What’s the most important thing, I think, as I stress out to prepare for my class. Well, I can’t take credit for the question. The rain clouds just broke apart, scattered by a wind, and that wind swayed the wind chimes. Bent over a student’s work, I mean slouched, bent, crouched as if ready to pounce – the cormorant pose as my friend Jo calls it, or maybe the vulture – the chime chimed, I looked up, out past it to a radiance: diamonds winked from the chokecherry tree. Its leaves deep maroon, drops of this morning’s rain dangled among them. Light glinted off the still-wet leaves – a chandelier, a candelabra, the wind setting it to glittering. And the question was just there. What’s the most important thing?
This was a different voice than the one that’s been whispering like a pusher in my ear. I straightened up, looked for my journal, not there, so I came to the blog write it out. Why is just after I e-mailed a fellow cancer survivor on the Cape that my fear’s subsiding, why is it right after that, the fear rears up, in full force, like a gust? “No you don’t,” it says, shaking its shaggy head and laughing low in its throat. “Remember the pathology report? The cancer was small but aggressive. Only a dumb ass wouldn’t be scared. Why don’t you read up on that, on the Internet, if you don’t believe me.” So I do, that obsessive googling madness, and the next thing you know I’m in a straight jacket, the cormorant’s wrapped me tight in its wings, and pretty soon my back aches.
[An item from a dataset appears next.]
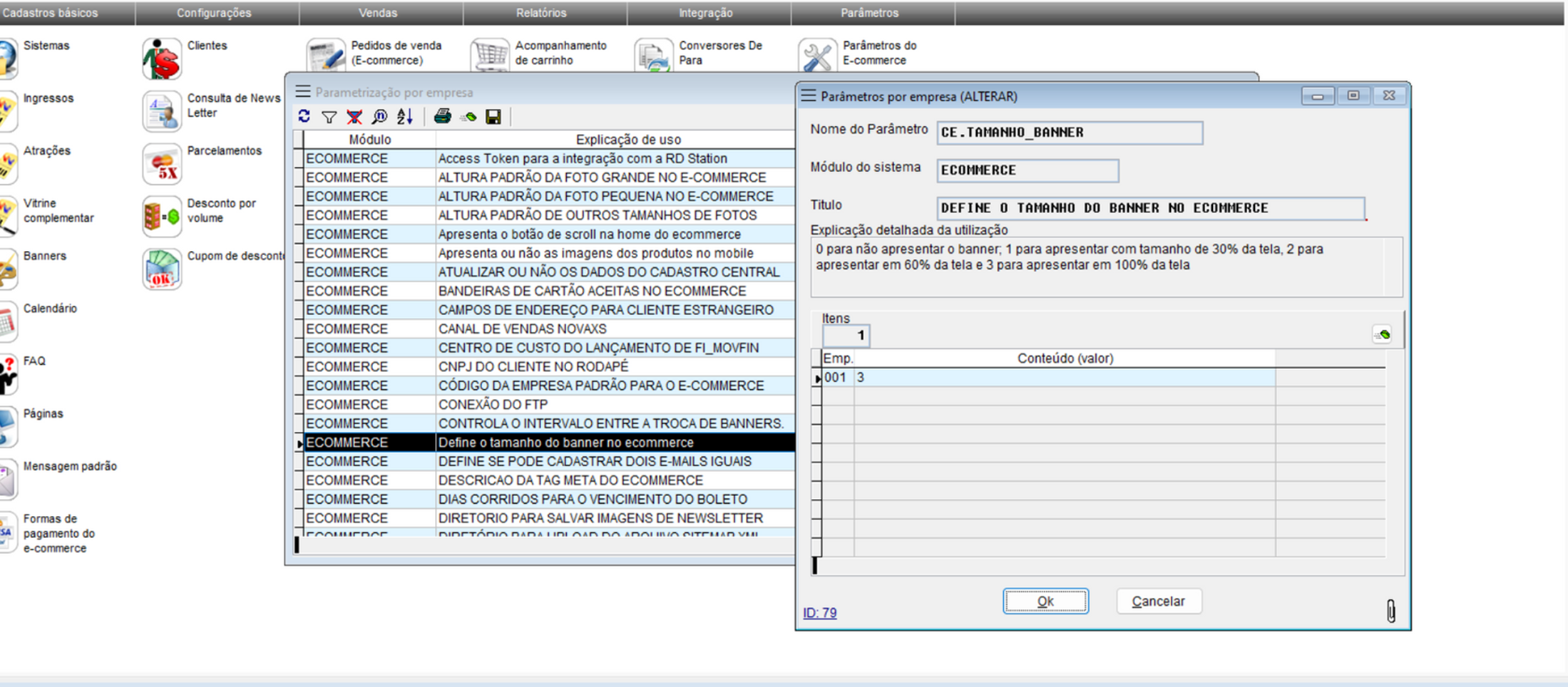
Task: Open the hamburger menu of Parâmetros por empresa
Action: [x=808, y=96]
Like someone pursued by bees, I grab my jacket and head out the door. I go to the greenhouse. I fill a basket with yellow tomatoes. I eat a couple, and like the crazy person I become when I’m thick in the fear, I hiss, “Fuck you cancer. FUCK. YOU.” If I were on a New York City street, people would give me a wide berth, or maybe even toss me a coin. I pick and pick, tomatoes plunk plunk into the bucket, a few cucumbers too, and then out to the garden, broccoli, yellow squash, snap peas, carrots. Take that, you asshole. (Why did I have that coffee? Maybe it’s acidifying my body, a nice cancer-loving acid-bath, what’s wrong with me? Why not just green tea???) I eat carrots, mud and all, munch peas like a rabbit, and on my way back to the house, I pluck service berries off the bush, stuff them in my mouth, Take that too, you prick.
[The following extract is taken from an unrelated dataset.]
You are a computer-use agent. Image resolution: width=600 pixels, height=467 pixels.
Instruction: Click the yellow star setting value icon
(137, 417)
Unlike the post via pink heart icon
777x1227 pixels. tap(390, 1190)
This anger at it all, sudden and fierce. And totally irrational. No target for it.
Then the wind chime. And the sun. What really matters? Will my stress prepare me to teach the ultimate class tonight in the nature essay? Will it extend my life? The tree outside my window sparkles like it's sprouting crystals instead of berries. A few birch leaves skitter to the ground. My feisty Steller’s jay neighbor lands on the railing and shrieks at me: “More walnuts! Now!” I shrug the cormorant off my back. I straighten up in my chair, push my shoulders back, thrust my chest out, breath into my pectoral the way my massage therapist told me to. I eat more snap peas and drink big glasses of water and pop my Arimidex. Take that, scum.
Who am I railing at anyway? It’s not cancer I fight. That’s a shadow demon, not anything real in my body at this moment. I curse at the black crouching bird latched onto my back with its sharp black talons.
I think the insults just make it madder, but damn, it feels good to say, to scream even, sometimes, to chase it out the door with a broom. The only true way to fight back though, I know, is more glints of leaves, more tomatoes bursting their own kind of diamonds on my tongue, more wind on skin. More aliveness.
Somehow I missed reading this one and I'm so glad I went through my old email and found it. I imagine you in that greenhouse, I hear your fierceness, I feel you power as you pull the tomatoes and berries from the vine, your don't fuck with me strength. You are one amazing human being. Bravo!